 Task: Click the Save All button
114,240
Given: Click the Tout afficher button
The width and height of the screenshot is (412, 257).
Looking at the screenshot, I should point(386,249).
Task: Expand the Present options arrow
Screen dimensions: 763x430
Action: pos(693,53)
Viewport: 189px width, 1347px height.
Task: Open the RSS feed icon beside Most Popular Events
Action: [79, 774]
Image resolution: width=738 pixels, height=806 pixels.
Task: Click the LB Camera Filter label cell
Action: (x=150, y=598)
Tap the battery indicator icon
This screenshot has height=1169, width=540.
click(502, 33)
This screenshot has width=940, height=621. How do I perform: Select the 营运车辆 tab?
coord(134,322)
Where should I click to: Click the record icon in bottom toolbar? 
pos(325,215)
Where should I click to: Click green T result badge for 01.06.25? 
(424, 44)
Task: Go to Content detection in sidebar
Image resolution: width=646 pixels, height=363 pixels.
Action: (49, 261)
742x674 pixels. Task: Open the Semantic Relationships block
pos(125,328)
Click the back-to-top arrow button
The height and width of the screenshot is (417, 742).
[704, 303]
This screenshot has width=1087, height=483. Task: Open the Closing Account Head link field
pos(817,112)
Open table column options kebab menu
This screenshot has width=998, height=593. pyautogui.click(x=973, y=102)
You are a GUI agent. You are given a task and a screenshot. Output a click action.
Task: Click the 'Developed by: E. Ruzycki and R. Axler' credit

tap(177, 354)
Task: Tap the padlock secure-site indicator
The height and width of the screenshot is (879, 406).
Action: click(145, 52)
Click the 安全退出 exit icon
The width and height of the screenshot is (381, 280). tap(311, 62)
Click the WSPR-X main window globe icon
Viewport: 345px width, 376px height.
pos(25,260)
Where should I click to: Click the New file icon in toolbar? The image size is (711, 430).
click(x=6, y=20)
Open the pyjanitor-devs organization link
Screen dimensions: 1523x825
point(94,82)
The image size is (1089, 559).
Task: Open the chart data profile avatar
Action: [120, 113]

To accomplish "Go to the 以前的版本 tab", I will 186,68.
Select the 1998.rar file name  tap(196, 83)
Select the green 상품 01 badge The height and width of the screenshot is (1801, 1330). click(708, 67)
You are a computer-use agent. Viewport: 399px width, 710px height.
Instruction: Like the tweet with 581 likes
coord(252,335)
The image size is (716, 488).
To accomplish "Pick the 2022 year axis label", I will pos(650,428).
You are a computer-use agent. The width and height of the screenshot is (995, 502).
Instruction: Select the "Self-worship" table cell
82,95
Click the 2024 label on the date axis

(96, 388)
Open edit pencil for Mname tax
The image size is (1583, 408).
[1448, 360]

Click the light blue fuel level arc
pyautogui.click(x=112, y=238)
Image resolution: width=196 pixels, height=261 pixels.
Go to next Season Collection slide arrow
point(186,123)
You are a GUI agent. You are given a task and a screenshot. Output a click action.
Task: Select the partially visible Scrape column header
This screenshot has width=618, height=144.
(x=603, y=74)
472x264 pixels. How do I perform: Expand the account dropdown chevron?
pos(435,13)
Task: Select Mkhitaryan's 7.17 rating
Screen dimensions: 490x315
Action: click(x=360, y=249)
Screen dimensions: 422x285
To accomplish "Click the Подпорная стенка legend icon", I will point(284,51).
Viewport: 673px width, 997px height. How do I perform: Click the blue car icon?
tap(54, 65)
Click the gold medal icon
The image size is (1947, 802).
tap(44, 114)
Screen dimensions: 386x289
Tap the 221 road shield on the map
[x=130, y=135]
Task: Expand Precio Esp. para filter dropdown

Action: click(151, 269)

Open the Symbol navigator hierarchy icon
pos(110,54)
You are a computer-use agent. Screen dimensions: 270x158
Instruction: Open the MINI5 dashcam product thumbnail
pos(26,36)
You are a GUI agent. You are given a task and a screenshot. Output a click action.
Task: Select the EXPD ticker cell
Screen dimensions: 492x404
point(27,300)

:::::

Work required —
Using the material above, tally the lines that hold the string "will". Reply with the number alone.

Task output —
3